Le premier ministre canadien Mark Carney a présenté ce lundi une nouvelle doctrine diplomatique et économique. Face à l'érosion de l'ordre mondial et à la transformation des relations transatlantiques, Ottawa accélère sa diversification économique et sécuritaire tout en lançant son premier fonds souverain national pour renforcer son autonomie.
Un impératif de souveraineté face à Washington
Le premier ministre canadien Mark Carney a présenté ce lundi une nouvelle doctrine diplomatique et économique. Le gouvernement fédéral procède à un réalignement stratégique complet face à la mutation de la politique américaine, une nécessité qualifiée d'impérieuse par le chef de l'exécutif.
Il a reconnu que les liens séculaires avec la Maison-Blanche, autrefois considérés comme des atouts majeurs, sont désormais perçus comme des facteurs de vulnérabilité pour la sécurité économique du pays.
Diversification économique vers l'Asie et l'Europe
L'exécutif canadien entend désormais œuvrer avec célérité et audace pour consolider son autonomie interne tout en déployant une présence accrue sur l'échiquier mondial.
Ces partenariats génèrent près de trois cents milliards de dollars de nouvelles commandes pour les matières premières, les produits manufacturés et le savoir-faire technique canadiens.
Création du premier fonds souverain canadien
Cet outil financier permettra à l'ensemble des citoyens canadiens de participer concrètement au renforcement de la puissance nationale et à la construction d'une économie plus résiliente.
Cette initiative s'inscrit dans une vision à long terme visant à capitaliser sur les ressources naturelles et l'expertise du pays tout en assurant une plus grande indépendance économique.
Objectif : doubler les exportations hors Amérique
Cette stratégie de découplage progressif porte déjà ses fruits économiques tangibles. Le Canada attire actuellement les flux d'investissements étrangers les plus importants au sein du Groupe des Sept.
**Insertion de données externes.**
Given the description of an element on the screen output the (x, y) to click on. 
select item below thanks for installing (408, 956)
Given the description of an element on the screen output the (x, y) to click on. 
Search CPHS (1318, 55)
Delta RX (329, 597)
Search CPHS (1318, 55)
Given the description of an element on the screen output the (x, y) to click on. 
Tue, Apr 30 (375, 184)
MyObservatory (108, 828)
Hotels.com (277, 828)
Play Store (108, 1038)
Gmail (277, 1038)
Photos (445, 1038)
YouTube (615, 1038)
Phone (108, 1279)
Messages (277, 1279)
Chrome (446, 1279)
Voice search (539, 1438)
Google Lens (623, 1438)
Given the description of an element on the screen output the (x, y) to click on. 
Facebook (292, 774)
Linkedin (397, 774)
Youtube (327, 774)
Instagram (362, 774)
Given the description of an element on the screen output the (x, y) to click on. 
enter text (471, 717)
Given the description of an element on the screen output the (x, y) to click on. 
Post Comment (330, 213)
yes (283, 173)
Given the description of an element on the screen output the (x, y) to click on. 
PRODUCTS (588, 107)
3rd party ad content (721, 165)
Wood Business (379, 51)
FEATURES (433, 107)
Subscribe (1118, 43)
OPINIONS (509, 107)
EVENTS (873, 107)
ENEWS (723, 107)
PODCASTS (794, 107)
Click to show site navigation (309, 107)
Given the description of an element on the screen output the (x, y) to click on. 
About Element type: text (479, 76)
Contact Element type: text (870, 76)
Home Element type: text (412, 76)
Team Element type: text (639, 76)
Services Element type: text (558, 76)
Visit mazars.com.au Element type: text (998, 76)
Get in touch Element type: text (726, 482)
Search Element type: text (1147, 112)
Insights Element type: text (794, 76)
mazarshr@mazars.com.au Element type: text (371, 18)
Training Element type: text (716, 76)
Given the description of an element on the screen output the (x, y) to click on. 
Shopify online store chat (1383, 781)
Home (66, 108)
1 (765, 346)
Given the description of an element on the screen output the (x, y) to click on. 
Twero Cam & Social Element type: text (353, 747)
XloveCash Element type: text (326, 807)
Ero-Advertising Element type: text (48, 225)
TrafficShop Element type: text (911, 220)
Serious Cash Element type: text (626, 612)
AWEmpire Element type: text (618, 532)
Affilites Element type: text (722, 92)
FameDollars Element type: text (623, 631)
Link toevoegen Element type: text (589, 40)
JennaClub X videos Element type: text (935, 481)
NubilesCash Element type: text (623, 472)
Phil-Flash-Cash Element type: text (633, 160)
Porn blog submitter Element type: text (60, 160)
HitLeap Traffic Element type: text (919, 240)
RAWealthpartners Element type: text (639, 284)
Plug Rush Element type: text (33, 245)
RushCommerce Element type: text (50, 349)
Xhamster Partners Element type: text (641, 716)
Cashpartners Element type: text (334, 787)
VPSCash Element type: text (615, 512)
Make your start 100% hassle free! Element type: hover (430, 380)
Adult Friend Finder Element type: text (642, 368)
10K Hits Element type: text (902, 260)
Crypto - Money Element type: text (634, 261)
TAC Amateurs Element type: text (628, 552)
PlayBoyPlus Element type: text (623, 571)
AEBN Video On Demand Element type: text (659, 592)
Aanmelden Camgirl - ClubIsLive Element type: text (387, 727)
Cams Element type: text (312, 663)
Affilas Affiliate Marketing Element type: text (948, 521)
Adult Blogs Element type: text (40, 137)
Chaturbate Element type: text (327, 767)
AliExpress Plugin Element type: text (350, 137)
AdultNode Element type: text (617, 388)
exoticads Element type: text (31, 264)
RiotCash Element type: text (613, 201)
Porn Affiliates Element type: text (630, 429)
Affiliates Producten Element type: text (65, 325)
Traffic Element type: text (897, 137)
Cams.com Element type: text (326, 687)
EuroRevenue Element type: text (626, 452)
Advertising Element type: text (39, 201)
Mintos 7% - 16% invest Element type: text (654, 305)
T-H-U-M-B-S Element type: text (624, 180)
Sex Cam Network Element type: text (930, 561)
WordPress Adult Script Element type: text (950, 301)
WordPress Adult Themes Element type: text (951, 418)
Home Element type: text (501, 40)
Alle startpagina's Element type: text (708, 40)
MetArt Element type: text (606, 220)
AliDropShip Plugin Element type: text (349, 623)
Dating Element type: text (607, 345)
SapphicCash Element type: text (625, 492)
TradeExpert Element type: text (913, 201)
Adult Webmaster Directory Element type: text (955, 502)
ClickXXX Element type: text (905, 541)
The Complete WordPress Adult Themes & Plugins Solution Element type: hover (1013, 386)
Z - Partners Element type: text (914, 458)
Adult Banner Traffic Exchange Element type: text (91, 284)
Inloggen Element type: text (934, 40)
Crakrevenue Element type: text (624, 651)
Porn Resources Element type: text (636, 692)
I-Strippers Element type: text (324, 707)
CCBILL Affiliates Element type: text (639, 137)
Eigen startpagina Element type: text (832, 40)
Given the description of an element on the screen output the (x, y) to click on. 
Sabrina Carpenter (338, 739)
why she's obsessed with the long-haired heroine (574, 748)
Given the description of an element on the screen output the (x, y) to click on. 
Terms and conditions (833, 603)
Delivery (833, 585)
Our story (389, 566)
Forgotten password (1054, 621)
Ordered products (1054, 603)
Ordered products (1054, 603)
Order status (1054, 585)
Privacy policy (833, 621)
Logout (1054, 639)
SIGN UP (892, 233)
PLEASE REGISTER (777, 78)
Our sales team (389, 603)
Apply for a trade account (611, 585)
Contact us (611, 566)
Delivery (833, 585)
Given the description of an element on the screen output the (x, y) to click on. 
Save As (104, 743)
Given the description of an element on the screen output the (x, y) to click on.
Les projections gouvernementales tablent sur la multiplication par deux des exportations canadiennes vers des marchés alternatifs d'ici une décennie, réduisant ainsi significativement la dépendance économique vis-à-vis de son voisin méridional.
Cette reconfiguration marque un tournant historique dans la politique extérieure d'Ottawa, désormais tournée vers un monde multipolaire.